▶ **Ejercicios**:
[1] Indica si cada afirmación coincide con el texto sobre la Ilustración y cita literalmente las palabras que lo deciden: (a) la frase de Talleyrand sostiene que quien no conoció el Antiguo Régimen no sabe lo que es la alegría de vivir; (b) la transformación de la vida del espíritu duró hasta los años finales del siglo XIX; (c) la antología de Álvarez Barrientos aparece en Biblioteca Castro.
[2] Transcribe literalmente el fragmento del texto sobre la Ilustración que comienza en «Nuestro origen» y termina en «de Alejandra Svriz.».

▶ **Texto**:
================================

Nuestro origen
«Álvarez Barrientos recoge en su estupenda antología ‘Voces de la Ilustración’ textos de tres talentos casi olvidados y muy poco leídos: Feijoo, Cadalso y Jovellanos»

Ilustración de Alejandra Svriz.
Se ha hecho famosa la frase de Talleyrand según la cual «quien no ha conocido el Antiguo Régimen no sabe lo que es la alegría de vivir». A lo cual siempre hay un resentidillo que replica con la boca torcida, «ya, claro, si eras de la nobleza». Es falso. Los pobres de entonces y los de ahora son más o menos los mismos, los de en medio son más, y los de arriba una réplica del feudalismo. La gran diferencia es que antes los más pobres pasaban hambre y ahora viven a la intemperie. Es decir, que cambian las miserias, pero se mantienen las diferencias.
Lo que cambió absolutamente fue el modo de interpretar y representar la vida cotidiana, y a eso se refería Talleyrand. La segunda mitad del siglo XVIII trajo una abismal transformación de la vida del espíritu que duraría hasta los años finales del siglo XX. Y en el origen mismo de esa transformación está lo que se conoce como Ilustración o Siglo de las Luces en todos los idiomas europeos. Lo que impulsó a emerger este nuevo espíritu fue la desaparición del mundo sobrenatural y, por lo tanto, el eclipse paulatino del poder eclesiástico. Eso en España lo pusieron en marcha algunos buenos cerebros como Feijoo, Cadalso y Jovellanos, que son los elegidos por Joaquín Álvarez Barrientos para su estupenda antología Voces de la Ilustración (Biblioteca Castro), aunque podrían figurar también Moratín, Goya, Marchena, Forner y media docena más.

================================

▶ **Datos proporcionados**:
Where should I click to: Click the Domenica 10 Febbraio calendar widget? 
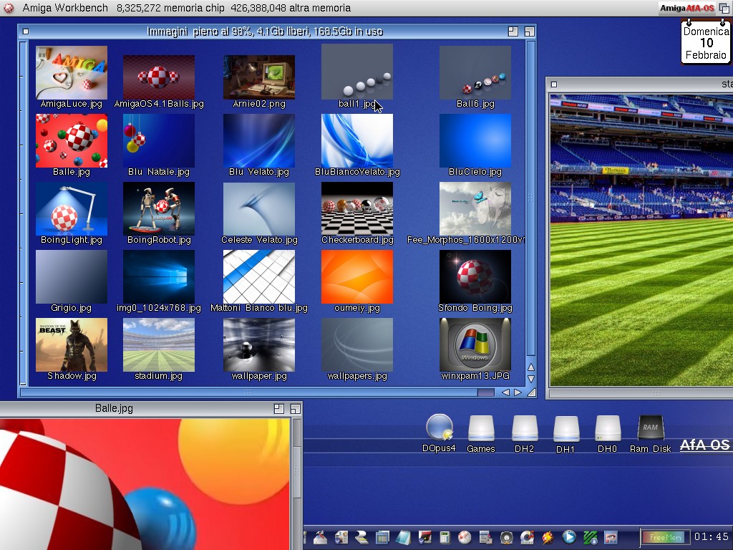click(706, 43)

================================

▶ **Soluciones**:
[1]
(a) Sí: «quien no ha conocido el Antiguo Régimen no sabe lo que es la alegría de vivir».
(b) No: «duraría hasta los años finales del siglo XX».
(c) Sí: «Voces de la Ilustración (Biblioteca Castro)».

[2]
Nuestro origen
«Álvarez Barrientos recoge en su estupenda antología ‘Voces de la Ilustración’ textos de tres talentos casi olvidados y muy poco leídos: Feijoo, Cadalso y Jovellanos»

Ilustración de Alejandra Svriz.